Go for it !! 150$ can. is cheap for a 8 in Rhom !! a paid 75$ + taxe for a 3 in.


----------



## EMJAY (Feb 27, 2003)

umm more like 80$ american


----------



## faty (Oct 26, 2003)

i would buy it , my friend paid 200 cdn for one smaller than that one


----------



## BUBBA (Sep 4, 2003)

Thats a Cool Looking Rhom.
Buy Him..


----------



## kouma (Sep 1, 2003)

Thanks for all the comments, I was first debating whether I should go for the rhom mentioned above, or Kamee's 6" Xingu rhom plus 30 gal setup for 120US. I finally decided on Kamee's but one last minutes things didn't work out because of transportation, etc.

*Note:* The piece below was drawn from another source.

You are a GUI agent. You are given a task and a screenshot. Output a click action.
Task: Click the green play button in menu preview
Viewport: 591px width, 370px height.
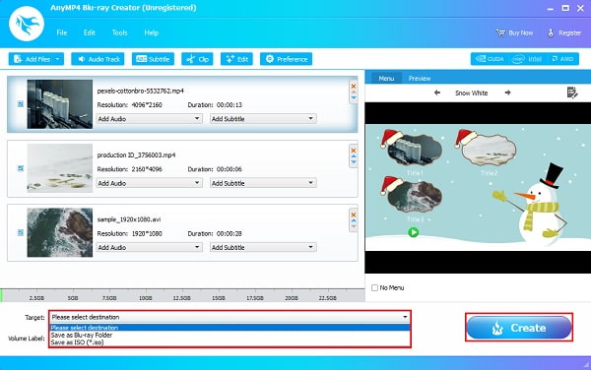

So I will most probably be going for the 9" rhom, besides lfs gives 5 days guarentee.


----------



## marko78 (Sep 10, 2003)

Tell the owner you want him and have a hundred cash on the spot. I bet he will take the deal. If he doesn't go for it I still think the fish is worth 130


----------



## fluidnyc (Oct 15, 2003)

Kouma: that fish for $130 is *dead sexy*.

Go grab it!!!!









*What kinda rhom is he????*


----------



## traumatic (Jan 29, 2003)

That's a nice looking rhom, 130 is a good price. I aggree w/ negotiating, start at $100. GOOD LUCK


----------



## MR HARLEY (Aug 12, 2003)

vlahos said:


> pick it up.....
> and remember, that negotiating is not against the law. offer him 100 and go from there










that sounds like a good plan


----------



## -=BOB=- (Mar 6, 2003)

You guys are living in the land of plenty..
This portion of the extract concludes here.